*GIVEN TEXT:*
§ §
For a completely different experience, hire a driver—or if you are a fitness fanatic, take the hike, and climb the winding road up Mount St. Benedict. Above the college town of St. Augustine and adjacent Tunapuna sits The Abbey of Our Lady of Exile, a tranquil, functioning monastery and landmark with spectacular views of the interior of Trinidad. There is a lookout area open to the public, and the grounds are open daily to all. It’s the perfect place to gather your thoughts and contemplate your next visit to Trinidad & Tobago.

Travelers’ Tips:

  • To add to the often challenging traffic conditions, driving is on the left. The roads are generally well maintained, but if you are not accustomed to driving in left-hand traffic, hire a driver or taxi.
  • Use common sense. Though crime is trending downwards, Trinidad is an urbanized island with the same challenges as any big city. Don’t take unnecessary risks.
§ §
*MATERIAL:*
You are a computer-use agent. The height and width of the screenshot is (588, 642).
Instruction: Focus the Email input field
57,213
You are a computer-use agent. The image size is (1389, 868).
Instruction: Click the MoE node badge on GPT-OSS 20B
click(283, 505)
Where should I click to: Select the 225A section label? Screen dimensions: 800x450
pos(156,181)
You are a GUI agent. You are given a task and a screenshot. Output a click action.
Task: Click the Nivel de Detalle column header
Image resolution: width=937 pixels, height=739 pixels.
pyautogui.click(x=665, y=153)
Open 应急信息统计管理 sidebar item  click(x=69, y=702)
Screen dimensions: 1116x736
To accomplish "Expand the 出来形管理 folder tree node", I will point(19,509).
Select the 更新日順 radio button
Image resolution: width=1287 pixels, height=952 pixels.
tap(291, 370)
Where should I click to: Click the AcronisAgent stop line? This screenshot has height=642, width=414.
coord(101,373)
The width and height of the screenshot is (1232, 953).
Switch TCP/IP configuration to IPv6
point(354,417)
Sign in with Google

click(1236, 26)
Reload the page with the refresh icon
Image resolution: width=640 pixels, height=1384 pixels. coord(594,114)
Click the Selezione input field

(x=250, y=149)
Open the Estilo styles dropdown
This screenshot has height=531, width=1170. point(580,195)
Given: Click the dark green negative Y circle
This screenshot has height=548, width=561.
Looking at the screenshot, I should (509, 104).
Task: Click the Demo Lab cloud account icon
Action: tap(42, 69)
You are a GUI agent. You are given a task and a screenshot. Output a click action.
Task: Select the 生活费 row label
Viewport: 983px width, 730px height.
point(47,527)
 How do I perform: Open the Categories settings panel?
§ §
*SHORT EXERCISE A:*
In the Trinidad travel text, which side of the road do people drive on?
*SHORT EXERCISE B:*
Using the Trinidad travel text, mark each statement yes or no, and quote the words that settle it: (i) The grounds of the abbey are open every day to everyone. (ii) The roads are generally poorly maintained. (iii) Crime is trending upward.
*SHORT EXERCISE C:*
Write the next part of the Trinidad travel text, starting after its last sentence.

*ANSWER A:*
The left.

*ANSWER B:*
(i) Yes: "the grounds are open daily to all."
(ii) No: "The roads are generally well maintained"
(iii) No: "Though crime is trending downwards"

*ANSWER C:*
  • Most people own their own cars, so buses and taxis are not as ubiquitous as in some other islands.
  • The airport is located several miles from downtown Port of Spain, and rush hour begins early in Trinidad, so allow ample time to arrive to the airport and clear customs.
  • Major hotels will exchange money, but the best rate is at the airport after immediately clearing immigration and before clearing customs.
  • Retail stores are typically closed Sundays. If you plan to do any shopping, keep this in mind! Restaurants generally remain open.